Compensation for writers is a complex issue. Let’s say the measurement is per book. What kind of book? Mass fiction or highly specialized professional works with very limited audiences? Is the author publishing on his or her own? Going with a good publisher able to add value? Is the book sold directly or via a full-service book stores with certain minimal costs. And if we’re talking instead about libraries, as we are here, what are the business models? A one-time purchase? Or per access? And how much of the per-access costs are to be borne by small, extremely budget-strapped libraries? I could argue they should be low or nonexistent, if a one copy-at-a-time access arrangement is used. Remember the debate over right of first sale—we can’t just forget about it.
In the end, I would argue that the real issue is, how much are libraries spending on books, total? As I see it, the $1.7 billion that U.S. public libraries are now devoting annually on content is a pittance of what it should be ultimately—I’d like to see that amount greatly increased in time, while actually multiplying the number of in-copyright library books available to the typical reader, no matter where he or she lives. The increase could come from a mix of tax money and a national library endowment. I’m looking many many years ahead toward the time when the endowment could grow and when library finances are a lot healthier than now.
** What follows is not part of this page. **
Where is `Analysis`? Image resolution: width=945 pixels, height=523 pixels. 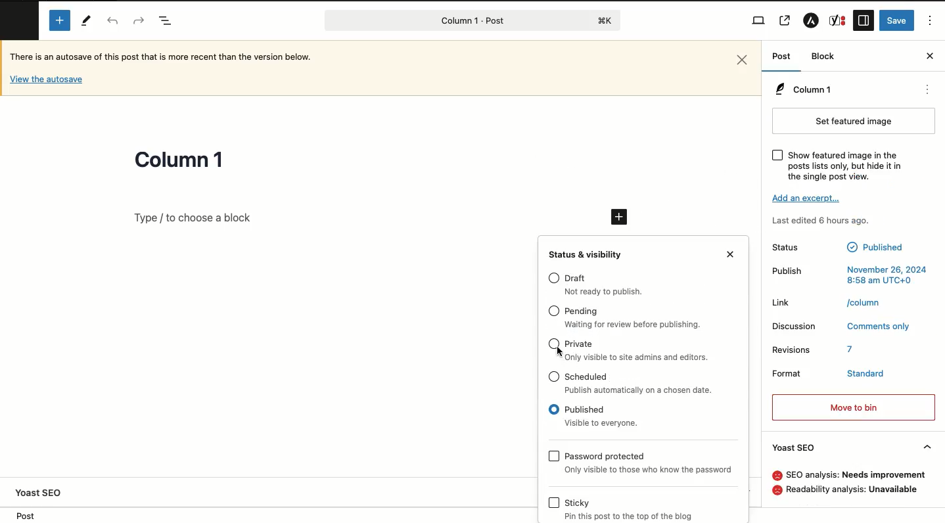 Analysis is located at coordinates (856, 474).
All these specifics are worthy of discussions between libraries and content-providers, as part of the planning of the proposed endowment and the related national digital library systems. My mind is certainly open to being changed. I would say, however, that current digital arrangements threaten the sustainability of the library lending model. If it fades away, that will hurt both publishers and writers. Remember, libraries are marketing tools in disguise for typical publishers.
Meanwhile, accurate or not, here is a discussion of authors’ status quo in the U.S. as compensation arrangements exist now. The typical writer, especially one without streaming or movie sales, just isn’t going to do that well financially. Don’t count on the endowment or anything else magically changing that even though it could noticeably help by expanding the universe of readers.